Pathfinder Campaign Setting General Discussion


The Knights of Ozem summoned Arazni to lead them in the Shining Crusade against the Whispering Tyrant, which she did for five years before being killed. Iomedae was the leader of the Knights of Ozem at the time of Arazni's death, and possibly at the time of her summoning (I am not certain of the timing of Iomedae's leadership of the Knights).
So did Iomedae herself decide to summon Arazni? It would be an interesting twist, and certainly feed Arazni's resentment of Iomedae, if the mortal who called her to her doom is the one who took her place and ultimately surpassed her. For her part, Iomedae would likely feel a great deal of guilt and grief for this role that is not generally discussed by the faithful... yet one could imagine her quietly championing a Tortured Crusader paladin, who likewise reflects on their own failings as motivation to do better.

Scarab Sages

Pathfinder Roleplaying Game Subscriber

I see it being possible. At that time, Iomedae was surely a demigod, as she was carrying about on her tasks toward becoming a Herald (and eventually Goddess), and was likely high enough level to pop a Greater Planar Ally to call a Herald. However, from how I've seen the depictions of Iomedae, I doubt she held any remorse for Aranzi. This is the LG'est of LG paladin stereotypes, the crusader goddess, the one who does sonic damage to parties who interrupt her. Her for the greater good style demands people sacrifice themselves to banish evil, and doing so is a glorious way to die. Aranzi's death, while tragic, was just a casualty in the long war to defeat the horrendous evil that Tar Baphon represents.

Grand Lodge

Pathfinder Adventure Path Subscriber
archmagi1 wrote:
I see it being possible. At that time, Iomedae was surely a demigod, as she was carrying about on her tasks toward becoming a Herald (and eventually Goddess), and was likely high enough level to pop a Greater Planar Ally to call a Herald. However, from how I've seen the depictions of Iomedae, I doubt she held any remorse for Aranzi. This is the LG'est of LG paladin stereotypes, the crusader goddess, the one who does sonic damage to parties who interrupt her. Her for the greater good style demands people sacrifice themselves to banish evil, and doing so is a glorious way to die. Aranzi's death, while tragic, was just a casualty in the long war to defeat the horrendous evil that Tar Baphon represents.

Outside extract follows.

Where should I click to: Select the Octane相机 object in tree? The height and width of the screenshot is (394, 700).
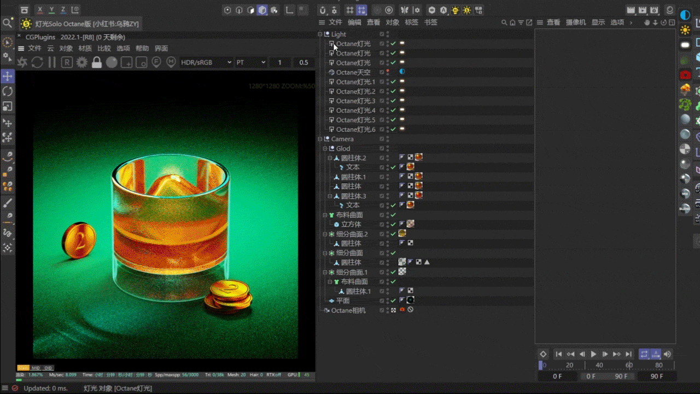[348, 310]
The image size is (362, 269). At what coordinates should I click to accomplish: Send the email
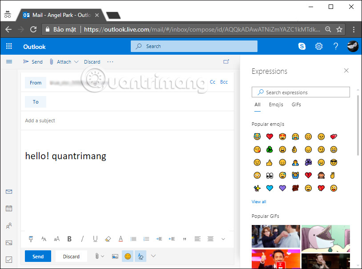click(38, 256)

The whole "chat with Iomedae" has been stated as not being handled the way the campaign team would have preferred, but I agree, ordering a soldier to its duty, at the risk of its life, is not something she would be explicitly remorseful in, but would likely fall under the banner of general leadership duties she must bear, and expects her leaders to do likewise. It is what makes them all stoic, while tending towards starting off into the middle distance with expressions of determination.


Interesting perspectives. I can see where you both are coming from, though I tend to see remorse for three reasons:
1) The utter futility of the loss. Whatever tactics led to Arazni engaging Tar-Baphon were seriously in error. This was not a victory with some necessary casualties. It was a disaster, and Arazni died in vain as far as we know.
2) This was no mere soldier, but her god's herald, and the patron of her order. Not only their most powerful ally, but extremely important for morale. The person they could least afford to lose. Had Arazni survived, the war might have been won with less loss of life, and possibly even the final destruction of the lich.
3) After Iomedae ascended and was patron of the Knights, they once again failed Arazni -- in a big way. And again, to no positive outcome. Not her fault directly, but still in her area of influence.

Maybe not remorse for summoning Arazni in the first place, but for whatever role Iomedae had in the strategy leading to Arazni's death. It looks like there could be quite a story here, and a way to add some depth and complexity to Iomedae, at least in my opinion.

Silver Crusade

I would think she'd feel regret at just how badly the gambit failed, and at the further failure that resulted in her becoming a lich. She may have done what was necessary, but that doesn't mean it doesn't twinge her conscience.